Not pleased with the current pace of growth in the local ganja industry, Golding said it is time for the country’s large and small farmers to start making big profits from it.

“It is time for us to move beyond the decriminalisation of ganja, which I championed and brought to reality in our last administration. The potential of this industry is vast, but the Government does not seem to understand or believe in it. Time come to proactively empower and include small farmers in the ganja industry. They are the ones who built and protected our knowledge system on ganja over a century of prohibition, enforced by international interest. We must give them a chance to be part of the industry… so that they can make money for this country and for themselves,” the PNP president said.

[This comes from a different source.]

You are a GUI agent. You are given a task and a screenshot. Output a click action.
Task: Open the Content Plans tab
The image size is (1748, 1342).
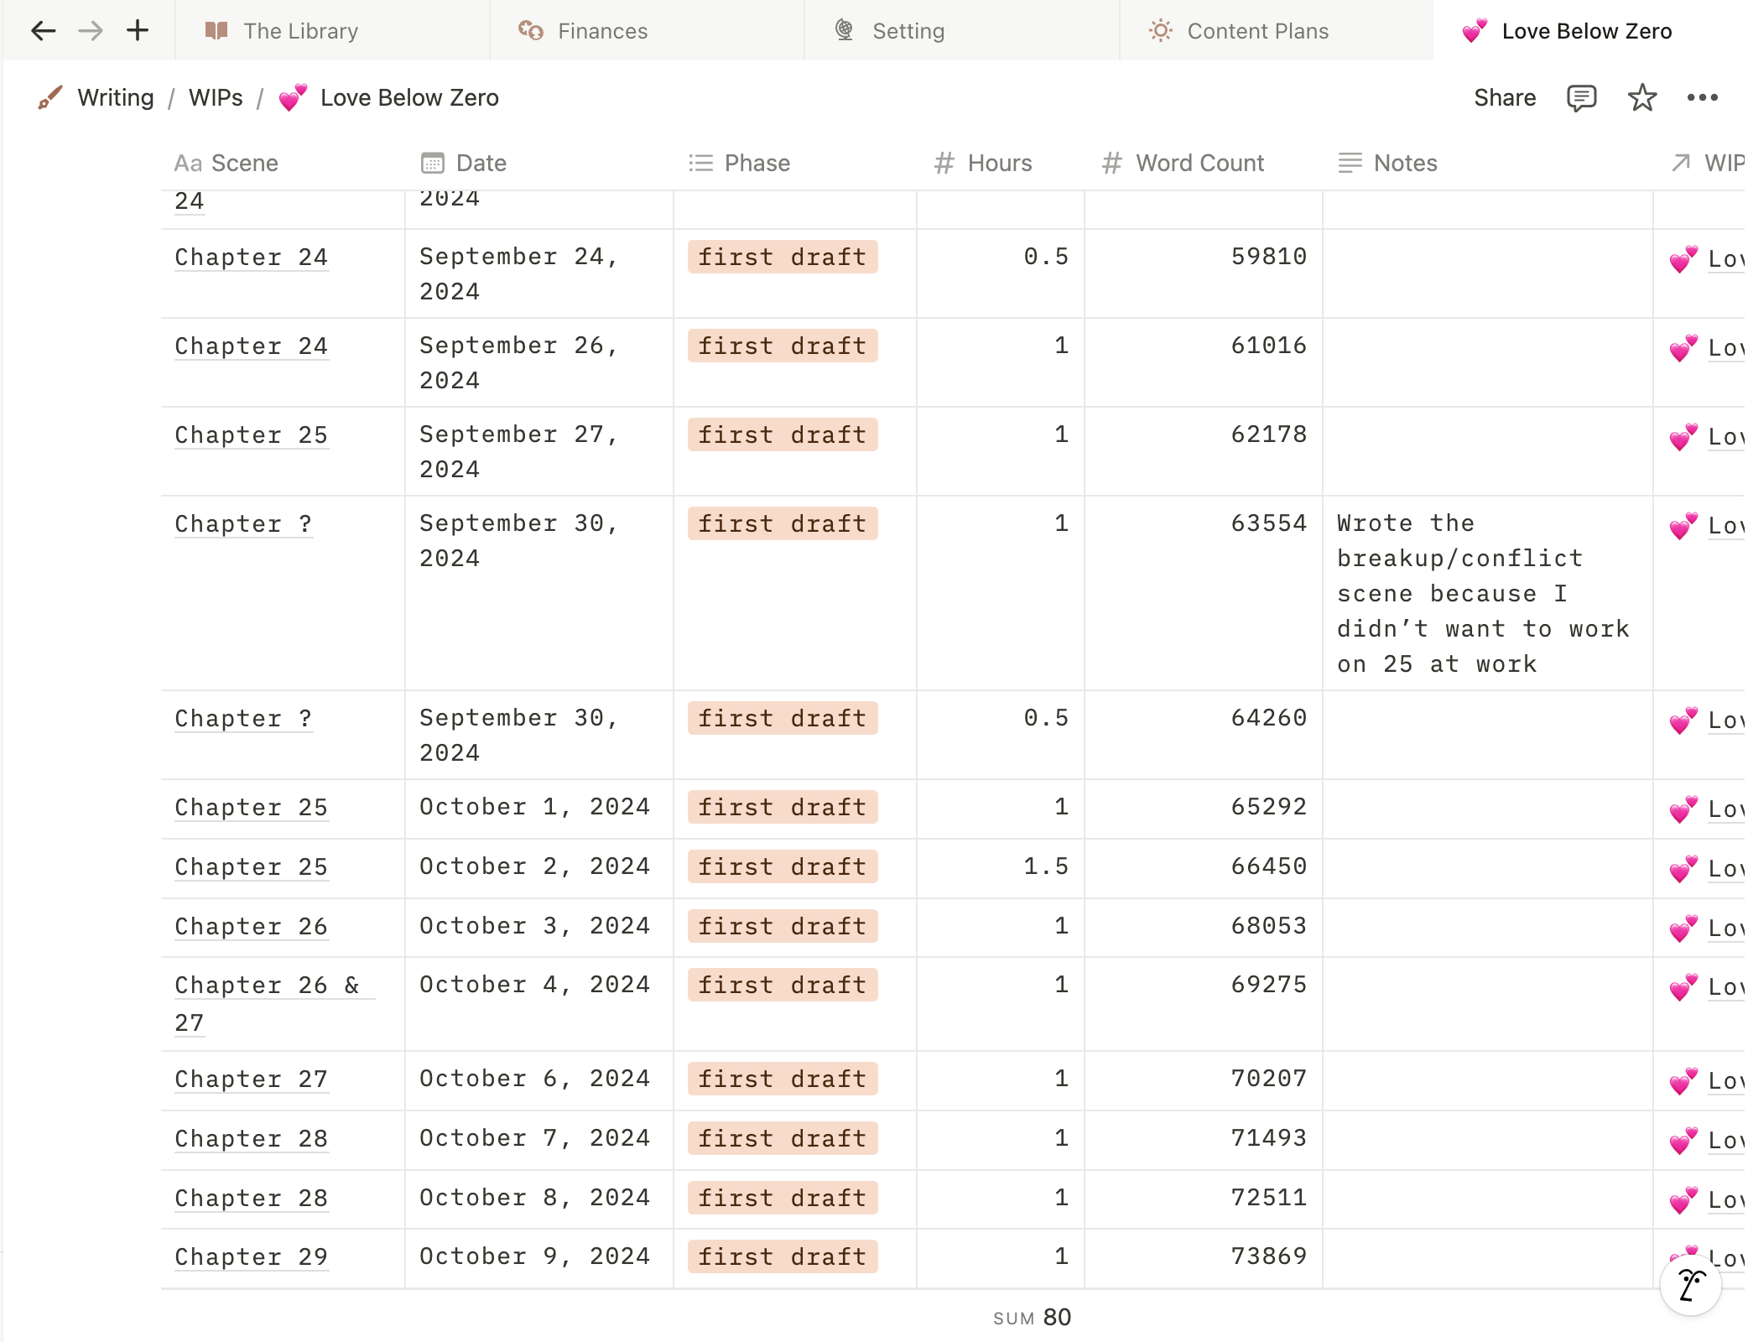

“The next PNP Government,” he vowed, “will make the ganja industry fully inclusive. We will facilitate home-based production, integrating with licensed processors. We will lower the bar for small farmers to come into the formal industry. We will incentivise commercial and knowledge sharing relationships with the well capitalised processors to achieve win-win outcomes for large and small producers. We will aggressively pursue export markets for quality Jamaican medicinal ganja and we will legislate to create a comprehensive, lawful, ganja-based economy for the Rastafari community and the Maroons. They must be liberated to use and produce the ganja that they use as their sacrament.”

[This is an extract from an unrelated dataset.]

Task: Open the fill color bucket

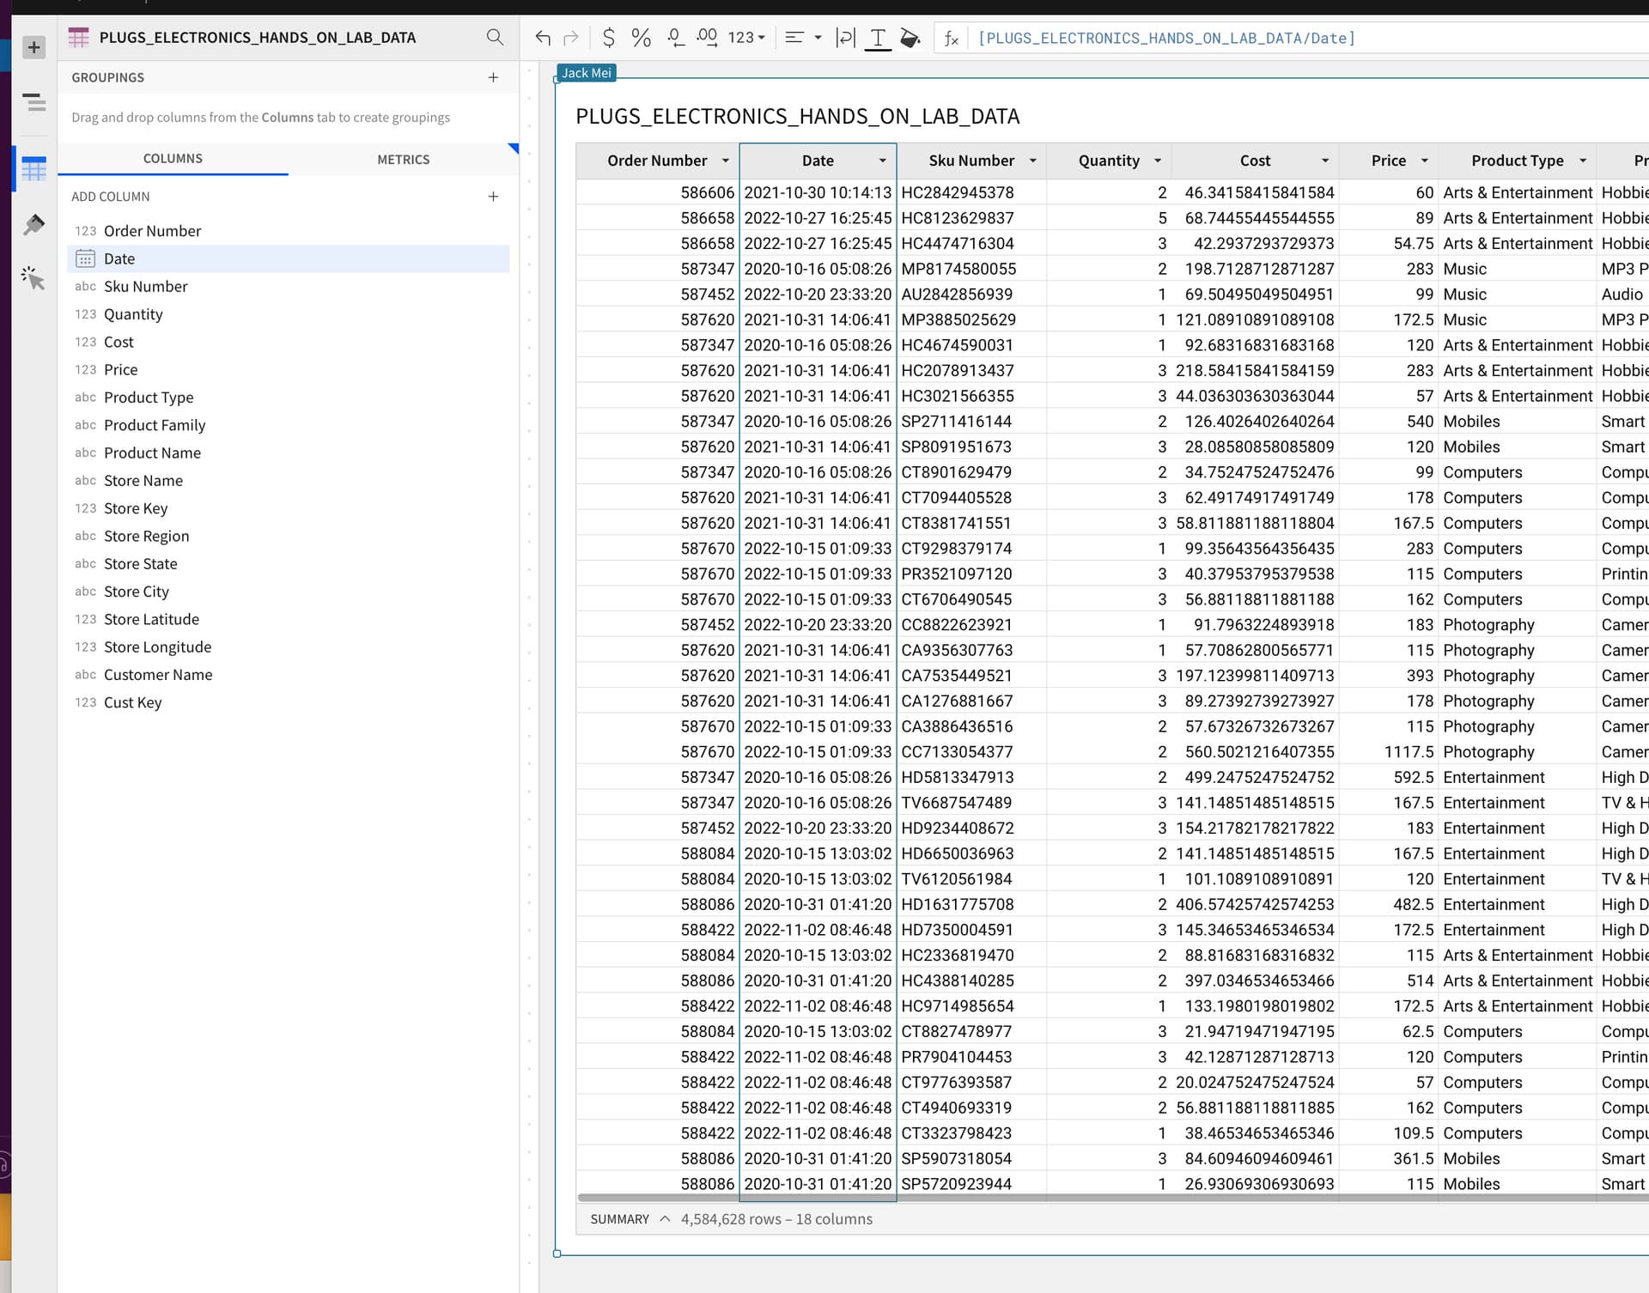Action: point(910,38)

Golding also lamented that people in informal sectors of the economy are in a precarious position and promised that the next PNP Government will design a user friendly ecosystem, tailored to the needs of the informal sector, to provide a pathway to which micro and small businesses can access the benefits of formalisation including access to finance.

“The informal sector includes many of our entertainers and other cultural creative practitioners. The PNP recognises their importance to economic development and their capacities must be transformed by sound policy. It was the PNP that established the entertainment board, which led to the duty free importation of the equipment and tools of trade of the entertainment sector. It was the PNP that created the National Cultural and Creative Industries Commission that led to a focused plan for the development of the cultural and creative industries,” he said.

“We did significant work — and that was when Damion Crawford was minister of state with responsibility for entertainment — to create a registry of practitioners and producers and a well-balanced system of entertainment zones where night noise rules would not apply. But since 2016 there has been no policy and little movement to move the creative sector forward. The staging of celebratory concerts and events is well and good but it will not fundamentally transform the industry to achieve its great potential for Jamaica,” he said, adding that any government led by him will modernise the night noise law and establish entertainment zones.

Added Golding: “We will support the indigenous craft industry and its integration into the tourism industry. We will establish a musical heritage museum in Trench Town to honour the Wailers, Toots Hibbert, Alton Ellis, the Melodians and all the other icons of Jamaican popular music to emerge from that cultural mecca.”